The reduction in flights hurts Nebraska airports that rely on the Essential Air Service, a national program designed to help rural communities stay connected. Alliance, Chadron, Grand Island, Kearney, McCook, North Platte, and Scottsbluff all have local airports that utilize this important program.
That’s why this week I joined five of my colleagues in introducing the Let Experienced Pilots Fly Act. The legislation would raise the mandatory commercial pilot retirement age from 65 to 67, while still ensuring all pilots are held to the same rigorous safety and medical standards. It is estimated that roughly 5,000 fully qualified pilots will be forced to retire within the next two years despite their desire and ability to continue flying. Passing this bill would be an important step towards lowering the number of service reductions and flight cancellations.
Our airports play an important role in the national infrastructure network.
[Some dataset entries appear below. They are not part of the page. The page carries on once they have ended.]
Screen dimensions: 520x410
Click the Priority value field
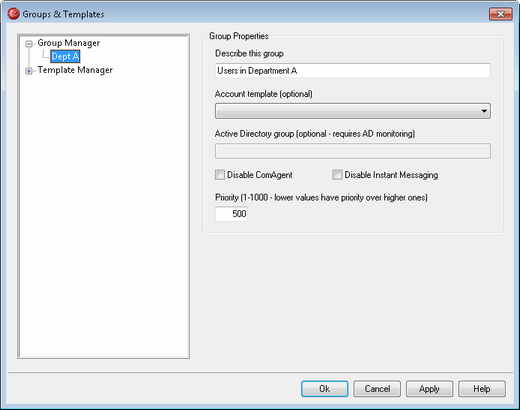[231, 214]
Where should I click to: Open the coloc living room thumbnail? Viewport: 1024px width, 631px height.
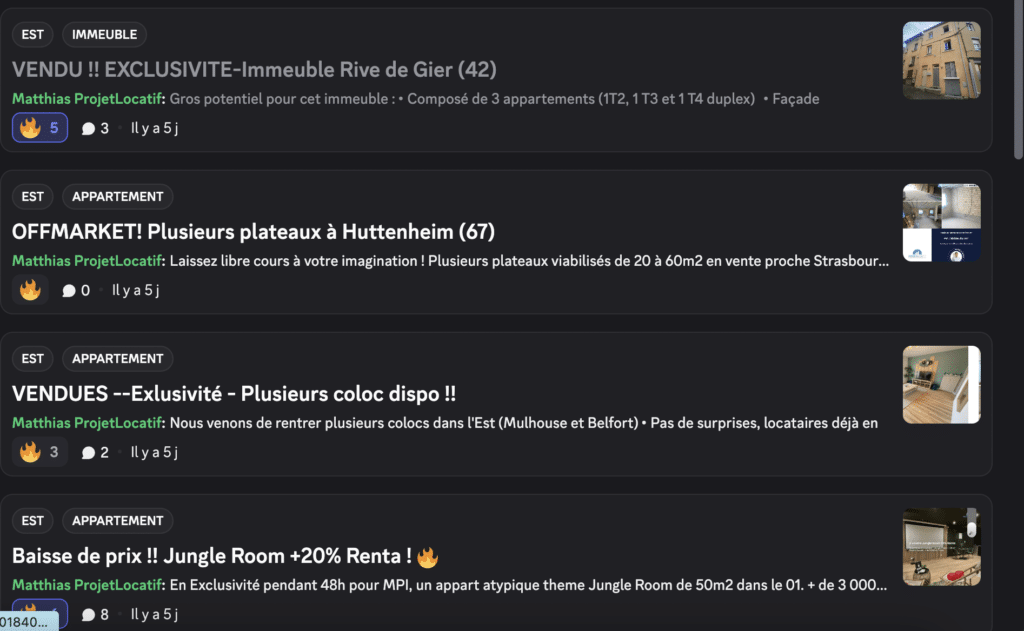pos(941,385)
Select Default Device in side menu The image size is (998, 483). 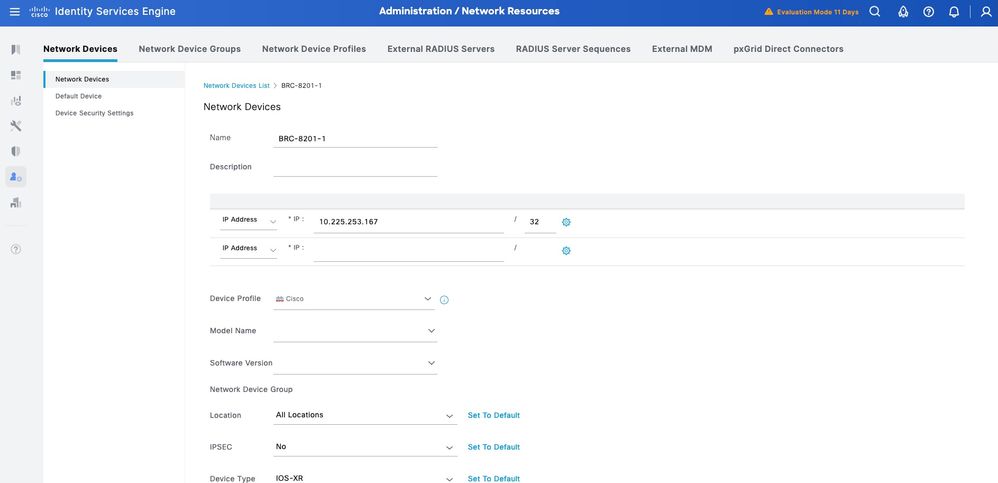point(78,96)
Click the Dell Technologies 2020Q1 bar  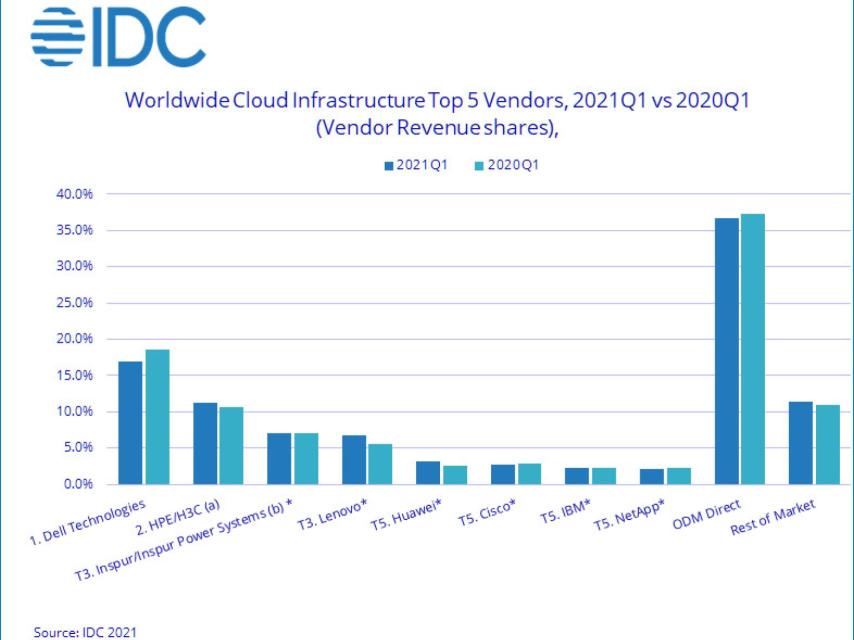coord(157,416)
In addition to providing communities with better access to transportation, they enable Nebraskans to bring the state’s world-class products to markets.
This year, we secured a series of airport infrastructure grants for Nebraska’s airports, including: $1.75 million for Lincoln Airport, $1.0 million for Grand Island Central Regional Airport, $1.0 million for Kearney Regional Airport, $1.0 million for North Platte Regional Airport, $7.27 million for Omaha Eppley Airfield, $1.0 million for Western Nebraska Regional Airport. These funds are used for everything from facility upgrades and critical maintenance projects to flood mitigation.
I also recently announced two grants for Nebraska airports. Omaha Eppley Airport will receive an additional $20 million toward a terminal access road project and the Lincoln Airport will receive $850,000 for their terminal modernization initiative.
Taken together, these infrastructure projects will directly help to enhance Nebraskans’ travel experiences and improve our state’s connection to the rest of the country. All of the grants aiding these projects were made possible by the bipartisan infrastructure law, which I supported and which was signed into law in November of 2021.
Some airports have unique qualities that allow them to serve more than just commercial air travel. The Lincoln Airport’s long runway, for example, was designed and built to support key Department of Defense missions. Today, the Nebraska National Guard’s 155th Air Refueling Wing and the U.S. Air Force’s 55th Wing continue to operate from the Lincoln Airport and rely on its long runway for missions vital to national security.
The Lincoln runway will need renovations over the next few years to maintain service. I have worked closely with senior leadership at the Department of Defense, STRATCOM, and other stakeholders to develop a plan to assist with these renovations. I am pleased that we were recently able to secure a commitment from the National Guard Bureau to cover a portion of the cost of this vital project. The Federal Aviation Administration will provide the majority of financial assistance for the renovations.
Next to national defense, there is no greater priority for the federal government than maintaining and modernizing the nation’s infrastructure. I will continue to advocate on behalf of Nebraska communities and the infrastructure we rely on every single day.